The elements of 'contract-based programming' – assertions of program properties that are part of the source text – have been available in some programming languages for many years but have only recently moved into the mainstream of software development. The latest version of the Ada language standard, Ada 2012, has added contract-based programming features that can be verified either dynamically with run-time checks, or statically through formal analysis tools. Both approaches help make programs more reliable by preventing errors from getting into production code.

Contracts for business
In everyday life a service or a product typically comes with a contract or warranty: an agreement in which one party promises to supply the service or product for the benefit of some other party. An effective contract for a service specifies two kinds of requirements:

  • A precondition that the consumer must meet in order for the service to be performed; i.e., the minimum requirements on the consumer (for example cleaning the walls before they can be painted), and
  • A postcondition that the server must meet in order for the service to be acceptable; i.e., the minimum requirements on the server (for example guaranteeing that the painted surfaces will not peel for some specified amount of time).
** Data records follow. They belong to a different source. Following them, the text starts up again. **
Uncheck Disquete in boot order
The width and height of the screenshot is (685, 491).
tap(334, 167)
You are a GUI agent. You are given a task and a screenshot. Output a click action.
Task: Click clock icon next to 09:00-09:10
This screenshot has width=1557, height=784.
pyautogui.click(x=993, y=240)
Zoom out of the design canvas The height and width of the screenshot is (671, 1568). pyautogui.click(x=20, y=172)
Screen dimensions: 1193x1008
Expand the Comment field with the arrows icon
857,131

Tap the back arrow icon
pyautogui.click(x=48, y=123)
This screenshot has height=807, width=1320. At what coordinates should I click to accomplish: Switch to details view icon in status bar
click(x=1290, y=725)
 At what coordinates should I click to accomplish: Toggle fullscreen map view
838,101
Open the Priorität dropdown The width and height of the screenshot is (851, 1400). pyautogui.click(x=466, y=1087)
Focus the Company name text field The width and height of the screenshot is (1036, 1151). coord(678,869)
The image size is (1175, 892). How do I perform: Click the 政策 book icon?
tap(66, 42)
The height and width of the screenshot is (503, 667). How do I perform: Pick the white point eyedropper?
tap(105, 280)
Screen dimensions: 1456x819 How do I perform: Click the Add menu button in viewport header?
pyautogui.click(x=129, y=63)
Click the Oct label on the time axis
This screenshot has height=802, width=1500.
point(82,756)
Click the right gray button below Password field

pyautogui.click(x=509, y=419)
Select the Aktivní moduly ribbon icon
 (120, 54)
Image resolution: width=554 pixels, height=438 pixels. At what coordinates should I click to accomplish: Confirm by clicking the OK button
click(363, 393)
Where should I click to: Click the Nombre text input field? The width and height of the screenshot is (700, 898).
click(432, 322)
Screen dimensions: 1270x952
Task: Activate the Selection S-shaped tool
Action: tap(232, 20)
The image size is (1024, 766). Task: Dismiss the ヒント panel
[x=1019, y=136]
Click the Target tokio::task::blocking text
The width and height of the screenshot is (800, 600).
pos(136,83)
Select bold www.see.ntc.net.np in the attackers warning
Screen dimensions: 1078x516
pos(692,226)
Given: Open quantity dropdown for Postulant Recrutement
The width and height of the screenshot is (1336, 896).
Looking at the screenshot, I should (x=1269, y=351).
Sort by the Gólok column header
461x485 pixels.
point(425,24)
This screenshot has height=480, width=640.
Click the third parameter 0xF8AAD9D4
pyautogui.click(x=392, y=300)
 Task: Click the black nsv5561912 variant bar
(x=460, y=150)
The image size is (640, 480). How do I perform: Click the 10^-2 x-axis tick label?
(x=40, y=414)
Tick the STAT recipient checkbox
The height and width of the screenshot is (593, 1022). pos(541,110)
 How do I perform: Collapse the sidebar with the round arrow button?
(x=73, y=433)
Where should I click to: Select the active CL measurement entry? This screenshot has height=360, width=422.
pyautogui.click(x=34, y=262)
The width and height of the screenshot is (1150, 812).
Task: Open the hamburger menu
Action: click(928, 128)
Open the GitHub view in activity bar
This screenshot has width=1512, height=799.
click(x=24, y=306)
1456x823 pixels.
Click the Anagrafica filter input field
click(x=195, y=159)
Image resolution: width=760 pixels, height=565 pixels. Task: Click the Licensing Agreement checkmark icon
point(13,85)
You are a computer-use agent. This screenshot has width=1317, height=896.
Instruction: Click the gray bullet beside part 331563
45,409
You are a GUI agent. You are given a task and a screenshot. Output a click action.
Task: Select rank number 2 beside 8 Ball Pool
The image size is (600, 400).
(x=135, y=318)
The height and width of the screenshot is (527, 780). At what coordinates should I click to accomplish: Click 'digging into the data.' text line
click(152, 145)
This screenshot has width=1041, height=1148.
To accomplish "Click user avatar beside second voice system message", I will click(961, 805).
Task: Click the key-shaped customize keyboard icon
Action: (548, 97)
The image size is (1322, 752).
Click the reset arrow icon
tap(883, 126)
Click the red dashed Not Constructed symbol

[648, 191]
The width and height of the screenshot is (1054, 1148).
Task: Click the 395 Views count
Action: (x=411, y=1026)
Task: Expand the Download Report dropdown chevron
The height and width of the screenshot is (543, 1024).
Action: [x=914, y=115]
From a different perspective, the precondition is the maximum that the server should expect from the consumer before performing the service, and the postcondition is the maximum that the consumer should expect from the server as a result.

A contract or warranty for a product is somewhat analogous. Viewed abstractly, a product is an object that is accessed or manipulated through services (operations) that the consumer requests/performs. A product’s contract thus includes the pre- and postconditions for the services that it provides.

But typically a product’s contract also includes disclaimers that void the warranty if the consumer misuses the product, for example by dismantling an appliance. And a contract may also specify the product’s 'steady state' condition: an invariant that must be met after any of the operations is performed.

The invariant is effectively a postcondition for each operation, to ensure that the product is in an internally consistent state, although the condition might be violated while the operation is in progress. As an example, an invariant for a toaster might be that the bread holder is either completely up or completely down. This condition is satisfied after each operation (lowering the bread, raising the bread, etc.) but is not met while the lowering or raising is in progress.

Contracts for software
As explained by Meyer in the context of the Eiffel language [1, pp. 337ff], the contract concept can be applied to software. We can look at a system’s architecture as a collection of interrelated modules, where program execution entails creating objects of various types (products) and interacting with them through operations (services). In the case of contract-based programming, the 'consumer' is a module that manipulates objects and invokes operations; a 'server' is a module that defines an object’s type or operations. The same module can play different roles at different times.

These concepts are realized in the latest version of the Ada language standard, Ada 2012 [2], which provides explicit contract syntax for both operations and types.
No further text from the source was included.